= What you should do =
The answer must be an exact copy of the listing below.

---- Records shown

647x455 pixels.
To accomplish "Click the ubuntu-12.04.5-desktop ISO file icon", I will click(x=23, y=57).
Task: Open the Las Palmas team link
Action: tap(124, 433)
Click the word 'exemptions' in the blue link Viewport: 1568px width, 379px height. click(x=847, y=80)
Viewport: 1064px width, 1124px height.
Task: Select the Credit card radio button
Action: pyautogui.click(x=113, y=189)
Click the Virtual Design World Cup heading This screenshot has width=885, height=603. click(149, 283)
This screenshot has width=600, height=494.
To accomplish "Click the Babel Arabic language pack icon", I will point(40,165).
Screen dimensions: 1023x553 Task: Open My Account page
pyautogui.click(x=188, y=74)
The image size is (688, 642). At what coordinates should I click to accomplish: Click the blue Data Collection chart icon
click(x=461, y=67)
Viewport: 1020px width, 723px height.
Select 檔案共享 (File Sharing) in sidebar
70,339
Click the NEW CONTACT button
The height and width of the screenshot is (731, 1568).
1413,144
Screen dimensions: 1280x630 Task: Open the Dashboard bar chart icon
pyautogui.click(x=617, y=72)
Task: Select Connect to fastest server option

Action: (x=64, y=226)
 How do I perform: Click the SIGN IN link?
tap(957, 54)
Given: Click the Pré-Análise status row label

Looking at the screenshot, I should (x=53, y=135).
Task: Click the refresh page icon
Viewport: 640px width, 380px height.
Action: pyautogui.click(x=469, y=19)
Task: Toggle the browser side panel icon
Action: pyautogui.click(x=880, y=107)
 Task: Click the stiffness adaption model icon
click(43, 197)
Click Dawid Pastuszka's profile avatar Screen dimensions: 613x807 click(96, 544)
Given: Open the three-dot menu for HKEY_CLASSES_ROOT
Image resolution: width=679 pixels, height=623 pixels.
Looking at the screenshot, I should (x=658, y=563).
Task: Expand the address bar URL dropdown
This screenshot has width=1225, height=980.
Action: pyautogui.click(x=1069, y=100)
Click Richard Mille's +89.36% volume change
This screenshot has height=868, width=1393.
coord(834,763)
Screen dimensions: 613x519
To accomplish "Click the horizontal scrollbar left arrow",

--------

= Your solution =
647x455 pixels.
To accomplish "Click the ubuntu-12.04.5-desktop ISO file icon", I will click(x=23, y=57).
Task: Open the Las Palmas team link
Action: tap(124, 433)
Click the word 'exemptions' in the blue link Viewport: 1568px width, 379px height. click(x=847, y=80)
Viewport: 1064px width, 1124px height.
Task: Select the Credit card radio button
Action: pyautogui.click(x=113, y=189)
Click the Virtual Design World Cup heading This screenshot has width=885, height=603. click(149, 283)
This screenshot has width=600, height=494.
To accomplish "Click the Babel Arabic language pack icon", I will point(40,165).
Screen dimensions: 1023x553 Task: Open My Account page
pyautogui.click(x=188, y=74)
The image size is (688, 642). At what coordinates should I click to accomplish: Click the blue Data Collection chart icon
click(x=461, y=67)
Viewport: 1020px width, 723px height.
Select 檔案共享 (File Sharing) in sidebar
70,339
Click the NEW CONTACT button
The height and width of the screenshot is (731, 1568).
1413,144
Screen dimensions: 1280x630 Task: Open the Dashboard bar chart icon
pyautogui.click(x=617, y=72)
Task: Select Connect to fastest server option

Action: (x=64, y=226)
 How do I perform: Click the SIGN IN link?
tap(957, 54)
Given: Click the Pré-Análise status row label

Looking at the screenshot, I should (x=53, y=135).
Task: Click the refresh page icon
Viewport: 640px width, 380px height.
Action: pyautogui.click(x=469, y=19)
Task: Toggle the browser side panel icon
Action: pyautogui.click(x=880, y=107)
 Task: Click the stiffness adaption model icon
click(43, 197)
Click Dawid Pastuszka's profile avatar Screen dimensions: 613x807 click(96, 544)
Given: Open the three-dot menu for HKEY_CLASSES_ROOT
Image resolution: width=679 pixels, height=623 pixels.
Looking at the screenshot, I should (x=658, y=563).
Task: Expand the address bar URL dropdown
This screenshot has width=1225, height=980.
Action: pyautogui.click(x=1069, y=100)
Click Richard Mille's +89.36% volume change
This screenshot has height=868, width=1393.
coord(834,763)
Screen dimensions: 613x519
To accomplish "Click the horizontal scrollbar left arrow",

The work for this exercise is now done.